**Exercise goal:** In the passage about the Sainte Geneviève march, rewrite the part starting at "Held on January" and ending at "group, Defend Europe.", renaming "movement" as "current".

**Text to read:**
________________________________________

In the orange light of their blazing torches, a small crowd made its way through the streets of Paris. Carrying the coats of arms of various French monarchs, the group of white French youth chanted: “Paris is our nation,” “Paris for the People, Paris for the Identitarians.”

They had gathered for the identitarians’ yearly march, held in honor of Sainte Geneviève, the patron saint of Paris who led prayers to divert the Huns away from the city in the fifth century. This year, like most years, a few hundreds had joined to walk through the city. At a stop on a street corner, an Identitarian leader addressed them:

Sainte Geneviève is with us, more than ever, and she will bring us victory. Each time you make a slogan it’s a middle finger to Islamists, it’s a middle finger to lefties.

Held on January 13, the Sainte Geneviève march is put on yearly by Paris Fierté, a group affiliated with identitarianism, the political movement centering far-right politics around calls to safeguard European identity against the perceived threats of immigration and Islam. The movement comes out of the Identitarian Bloc political party created in 2003 (now an organization known as The Identitarians), whose youth activist arm, Génération Identitaire, has since metastasized through various European countries and developed a common European group, Defend Europe.

Compared to the blatantly anti-Muslim events put on by Identitarians, the Sainte Geneviève march seemed relatively innocuous: youth blasted the French crooner Edith Piaf through the streets, mingled and drank wine and shouted relatively curated slogans. But their true ideals were not far from the surface. A group birthed by racist skinheads, the Identitarians were formed by Fabrice Robert and Phillipe Vardon, two members of the neo-Nazi oi!/hatecore punk band Fraction Hexagone, launched in 1994: Robert was its bassist, and Vardon joined as lead singer in 1999.

Birthed by racist skinheads

Fraction Hexagone was one of the key groups on the French Identitarian Rock scene whose goal was to “attract new people to nationalist ideas,” as Jean-Yves Camus and Nicolas Lebourg write in their book Far Right Politics in Europe. Identity rock was not about any particular genre: it regrouped a variety of styles, including oi! punk, rap, metal and acoustic ballads, and was only named as such because rock, unlike rap for instance, was perceived as affiliated to whiteness.

Fraction Hexagone (later renamed Fraction) came out of the white nationalist Rock Against Communism (RAC) tradition, born in the UK. But the band members preferred the terms Rock Against Capitalism, and perceived themselves as nationalist-revolutionary — a seemingly easy label for racist skinheads to adopt. This rebranding was part of a larger trend for post World War II fascist movements: rather than upholding Nazism or to a lesser extent Italian fascism, which came with a hefty baggage, European fascist movements rewrote fascist tradition as one of resistance to the state and the liberal order, as historian Nicolas Lebourg writes in his article, “The Productive Function of History in the Renewal of Fascism in the 1960s.”

________________________________________

**Material provided:**
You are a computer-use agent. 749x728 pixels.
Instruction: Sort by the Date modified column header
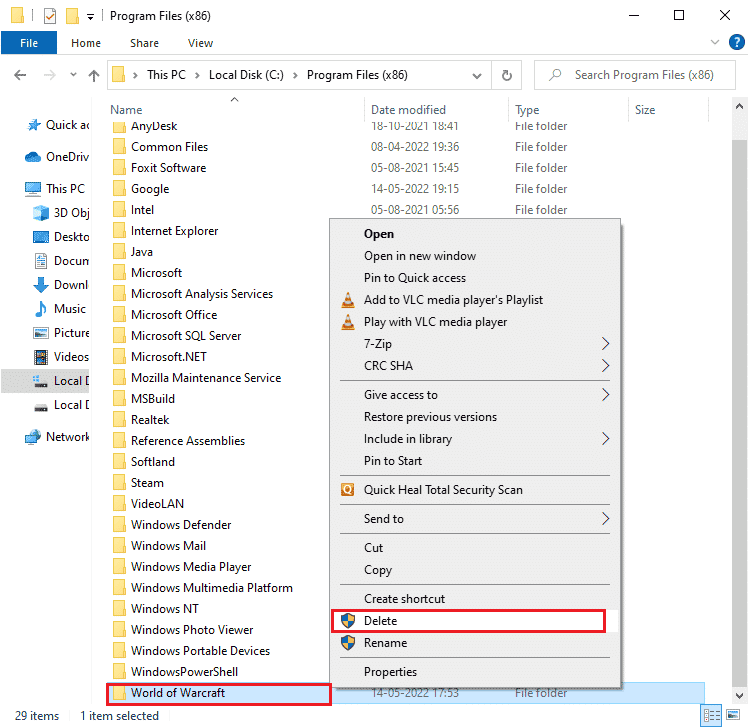click(408, 110)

________________________________________

**Response to the task:**
Held on January 13, the Sainte Geneviève march is put on yearly by Paris Fierté, a group affiliated with identitarianism, the political current centering far-right politics around calls to safeguard European identity against the perceived threats of immigration and Islam. The current comes out of the Identitarian Bloc political party created in 2003 (now an organization known as The Identitarians), whose youth activist arm, Génération Identitaire, has since metastasized through various European countries and developed a common European group, Defend Europe.